Le retrait des États-Unis de plusieurs accords et les menaces tarifaires proférées à l’encontre des pays européens soulignent une volonté assumée de protéger les intérêts économiques américains, quitte à rompre les consensus fiscaux mondiaux.

Menace sur la taxation des géants technologiques

Le président américain Donald Trump a récemment intensifié sa pression sur les pays imposant des taxes sur les géants technologiques américains, à l’instar d’Amazon, Google (Alphabet), Microsoft ou Meta. Le 21 février dernier, il a menacé de sanctions douanières tout pays qu’il accuse d’imposer des mesures « discriminatoires » contre ces entreprises. Ces mesures, selon lui, visent à favoriser des acteurs locaux aux dépens des sociétés américaines, ce qui justifie des représailles commerciales.

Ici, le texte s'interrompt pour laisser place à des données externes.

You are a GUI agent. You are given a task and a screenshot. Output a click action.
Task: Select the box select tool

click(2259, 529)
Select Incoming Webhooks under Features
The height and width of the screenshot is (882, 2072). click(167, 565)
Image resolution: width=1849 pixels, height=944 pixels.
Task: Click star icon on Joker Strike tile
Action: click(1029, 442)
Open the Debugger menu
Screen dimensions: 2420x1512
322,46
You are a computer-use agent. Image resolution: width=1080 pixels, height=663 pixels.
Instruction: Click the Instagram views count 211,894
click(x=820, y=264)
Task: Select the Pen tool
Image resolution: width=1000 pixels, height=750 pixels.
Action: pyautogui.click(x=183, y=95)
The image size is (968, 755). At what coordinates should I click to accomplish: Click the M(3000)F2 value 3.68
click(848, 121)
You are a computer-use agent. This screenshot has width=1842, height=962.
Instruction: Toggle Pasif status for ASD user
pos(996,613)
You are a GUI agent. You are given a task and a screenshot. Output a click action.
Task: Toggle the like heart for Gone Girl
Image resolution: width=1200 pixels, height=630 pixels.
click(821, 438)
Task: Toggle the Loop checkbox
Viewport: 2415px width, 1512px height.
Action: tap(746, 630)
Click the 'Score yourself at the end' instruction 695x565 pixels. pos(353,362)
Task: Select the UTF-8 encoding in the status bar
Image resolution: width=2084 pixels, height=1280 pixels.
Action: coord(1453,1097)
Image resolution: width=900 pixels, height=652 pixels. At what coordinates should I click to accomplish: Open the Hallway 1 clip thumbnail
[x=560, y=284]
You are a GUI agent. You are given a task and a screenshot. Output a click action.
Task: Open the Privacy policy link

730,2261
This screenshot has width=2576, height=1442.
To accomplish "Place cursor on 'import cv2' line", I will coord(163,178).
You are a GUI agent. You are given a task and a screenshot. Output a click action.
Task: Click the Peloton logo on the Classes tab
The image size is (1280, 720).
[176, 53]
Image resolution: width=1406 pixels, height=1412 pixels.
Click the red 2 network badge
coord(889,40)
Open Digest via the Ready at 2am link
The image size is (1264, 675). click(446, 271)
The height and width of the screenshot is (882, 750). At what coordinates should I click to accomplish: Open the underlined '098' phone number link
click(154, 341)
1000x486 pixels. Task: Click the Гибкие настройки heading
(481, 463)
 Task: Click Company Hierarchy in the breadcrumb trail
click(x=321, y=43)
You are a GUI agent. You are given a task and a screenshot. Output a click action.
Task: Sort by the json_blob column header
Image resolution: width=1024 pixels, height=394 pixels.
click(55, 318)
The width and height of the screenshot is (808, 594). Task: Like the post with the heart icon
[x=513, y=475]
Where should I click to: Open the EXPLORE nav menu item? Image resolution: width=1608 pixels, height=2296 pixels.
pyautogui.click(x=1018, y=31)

En 2019, la France avait déjà été visée après l’instauration d’une taxe sur les services numériques, à laquelle sept autres pays ont depuis adhéré. Cette taxe a rapporté 780 millions d’euros en 2023 à Paris. Aujourd’hui, l’Union européenne envisage une mesure similaire à l’échelle communautaire si les négociations échouent. Trump brandit en réponse la menace d’une taxe de 20 % sur les produits européens.

Le Royaume-Uni, pourtant désireux de renforcer ses liens économiques avec Washington, n’est pas épargné. Sa taxe numérique, qui génère 800 millions de livres sterling par an, est également dans le collimateur du président américain.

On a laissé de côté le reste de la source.